GEGEBENE AUFGABE:
Kannst du alle folgenden Zeilen erneut ausgeben, dabei „center“ gegen „middle“ tauschen und sonst nichts ändern? Lass die Bilder in der Antwort weg.

Klickziel-Daten:
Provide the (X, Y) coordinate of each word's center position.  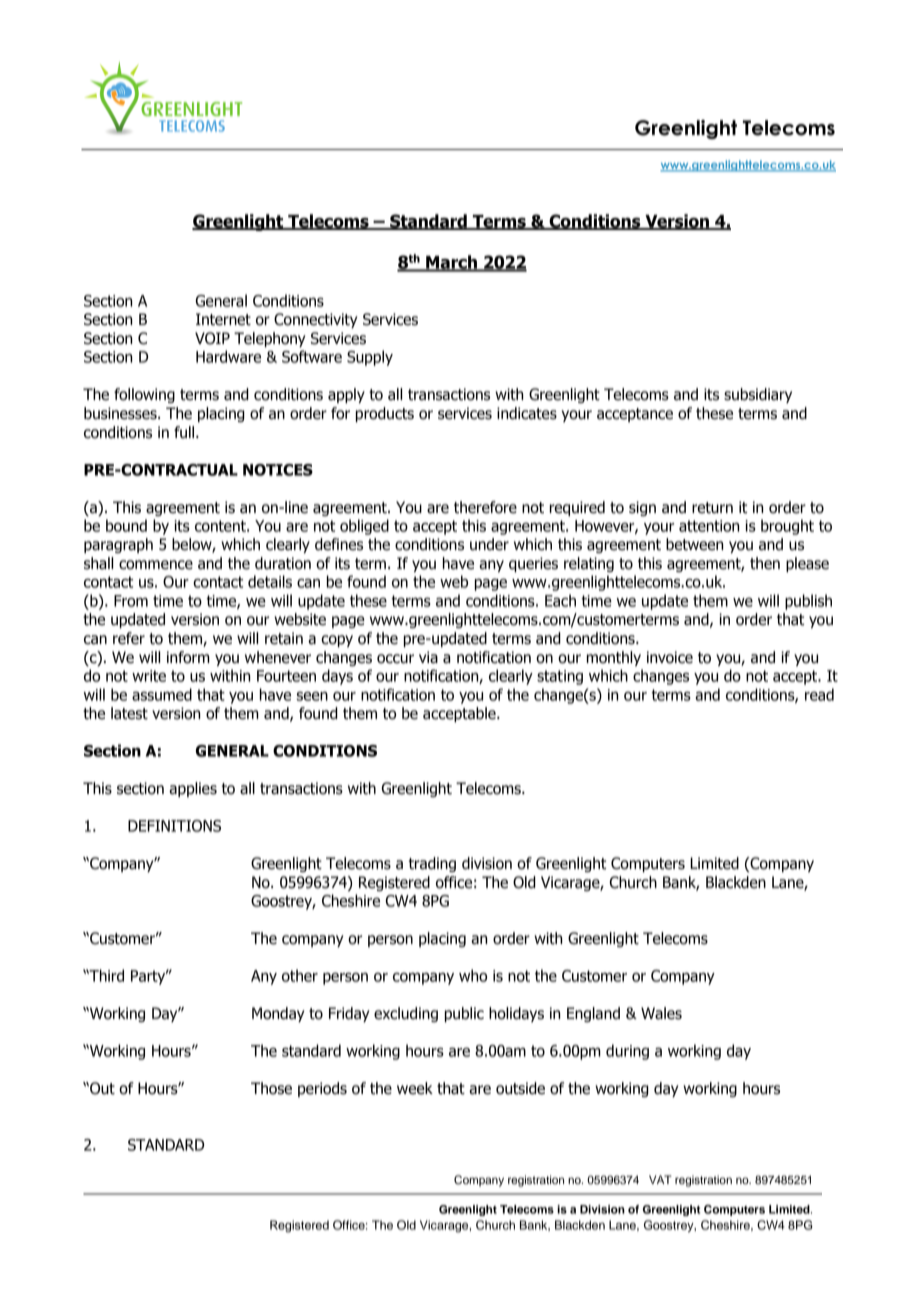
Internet (223, 319)
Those (271, 1088)
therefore (485, 507)
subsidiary (758, 395)
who (473, 975)
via (428, 657)
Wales (661, 1013)
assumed (162, 694)
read (819, 694)
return (712, 508)
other (300, 975)
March (451, 263)
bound (126, 525)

LÖSUNG:
Provide the (X, Y) coordinate of each word's middle position.  
Internet (223, 319)
Those (271, 1088)
therefore (485, 507)
subsidiary (758, 395)
who (473, 975)
via (428, 657)
Wales (661, 1013)
assumed (162, 694)
read (819, 694)
return (712, 508)
other (300, 975)
March (451, 263)
bound (126, 525)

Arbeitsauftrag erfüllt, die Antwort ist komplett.